Example `config.yaml`:

```yaml
repo_path: /path/to/repository
output_dir: /path/to/output
max_words: 200000
max_file_size: 10485760  # 10 MB
skip_patterns:
  - "*.log"
  - "*.tmp"
skip_dirs:
  - "__pycache__"
  - "node_modules"
verbose: false
```

## Example Workflow

1. Point `repo_path` at the repository you want to process.
2. Choose an `output_dir` where generated chunks and metadata should be written.
3. Run `uv run pyragify --config-file config.yaml` or pass the same settings on the command line.
4. Open the generated files in `output/`, especially `output/remaining/chunk_0.txt`, in NotebookLM or another LLM workflow.

## Output Structure

The generated output is grouped by content type:

- `python/`: Python functions, classes, and comment chunks
- `markdown/`: Markdown sections split by headers
- `html/`: HTML script and style chunks
- `css/`: CSS rule chunks
- `other/`: Readable files that do not have a dedicated parser
- `remaining/`: Overflow chunks once grouped outputs reach the word limit
- `metadata.json`: Summary of processed files
- `hashes.json`: MD5 hashes used for incremental processing

## NotebookLM Workflow

1. Run Pyragify on the repository you care about.
2. Upload one or more generated `.txt` chunks to a NotebookLM notebook.
3. Ask questions about the codebase and use the generated citations to trace answers back to the source text.
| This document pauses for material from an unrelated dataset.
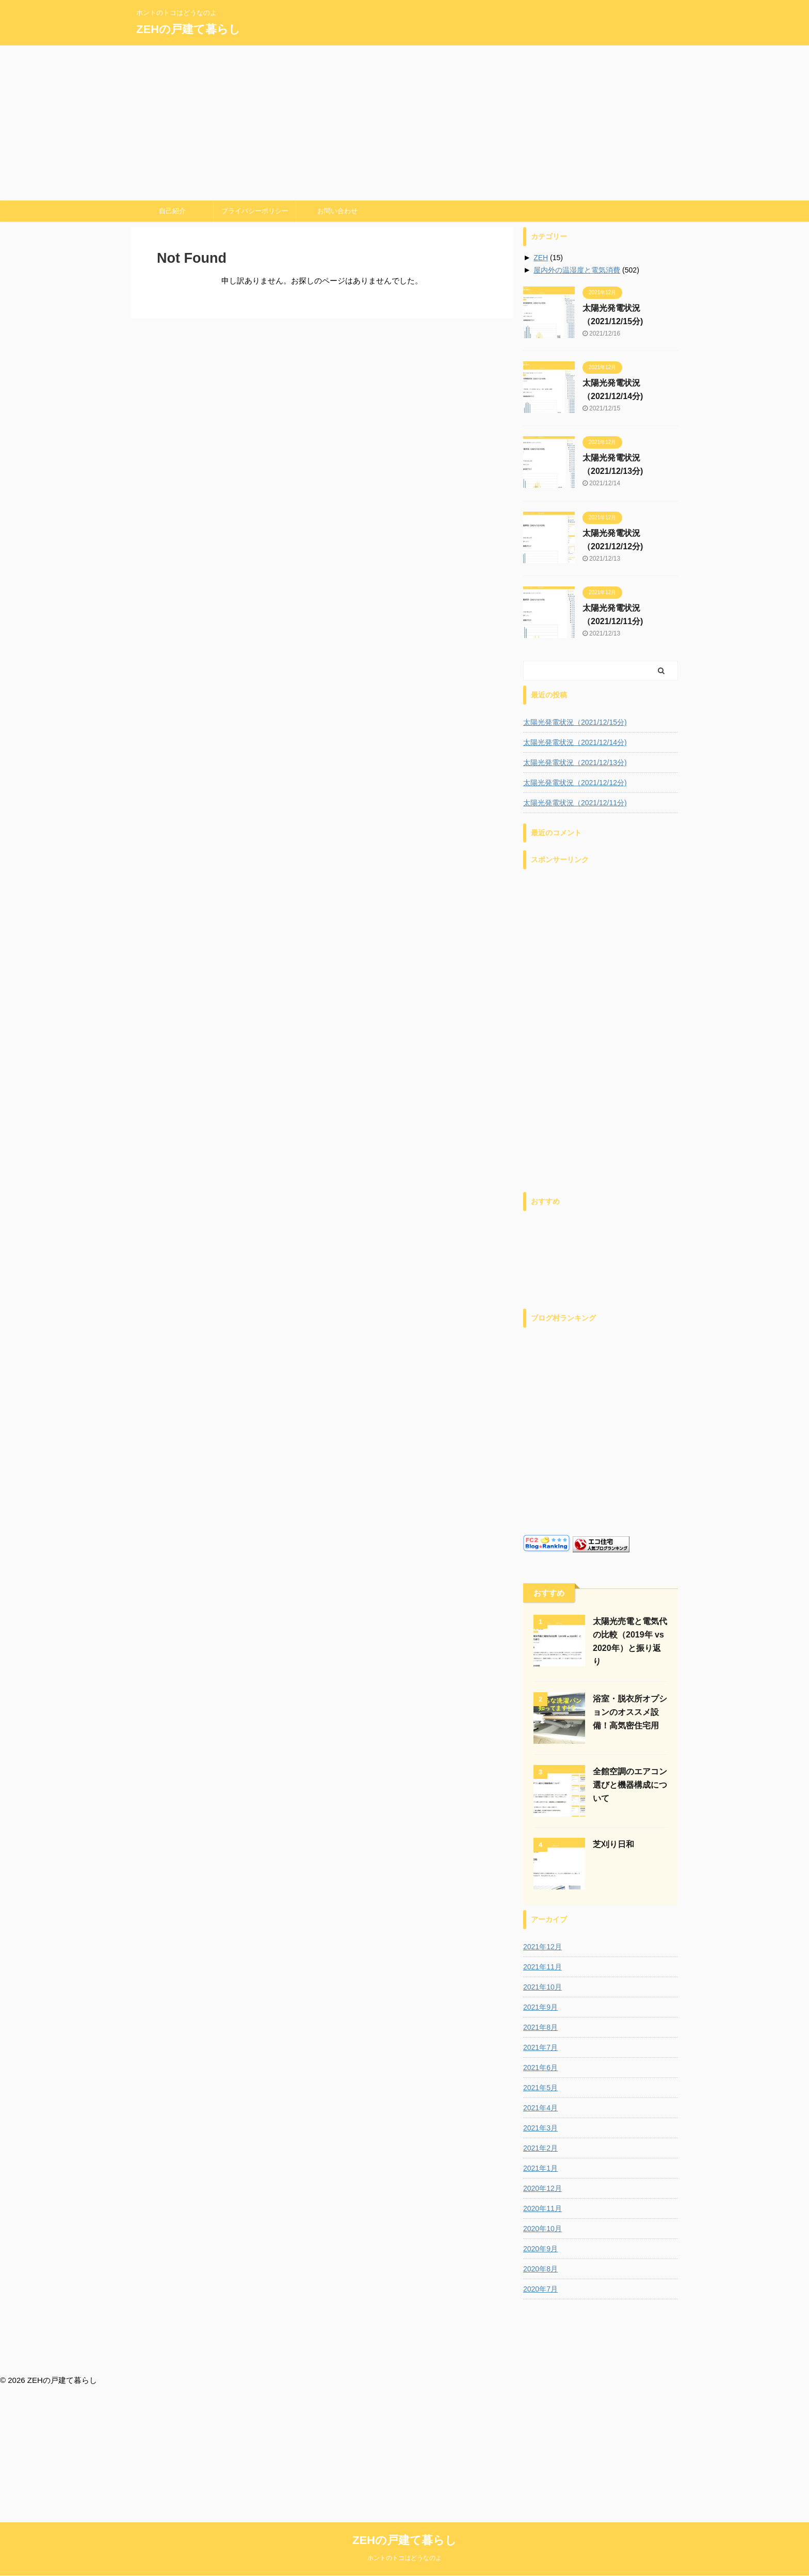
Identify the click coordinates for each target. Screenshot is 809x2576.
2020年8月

![code_chat](chat_code_base.png "Chat with your code base")

## Development

Set up the local environment:

```bash
uv sync --group dev
```

Run the test suite:

```bash
uv run pytest
```

Run a focused test slice while iterating:

```bash
uv run pytest tests/test_processor.py -k markdown
```

## Contributing

Contributions are welcome. Open an issue for bugs or feature requests, then send a pull request with focused changes and matching tests.

## License

This project is licensed under the MIT License. See [LICENSE](LICENSE).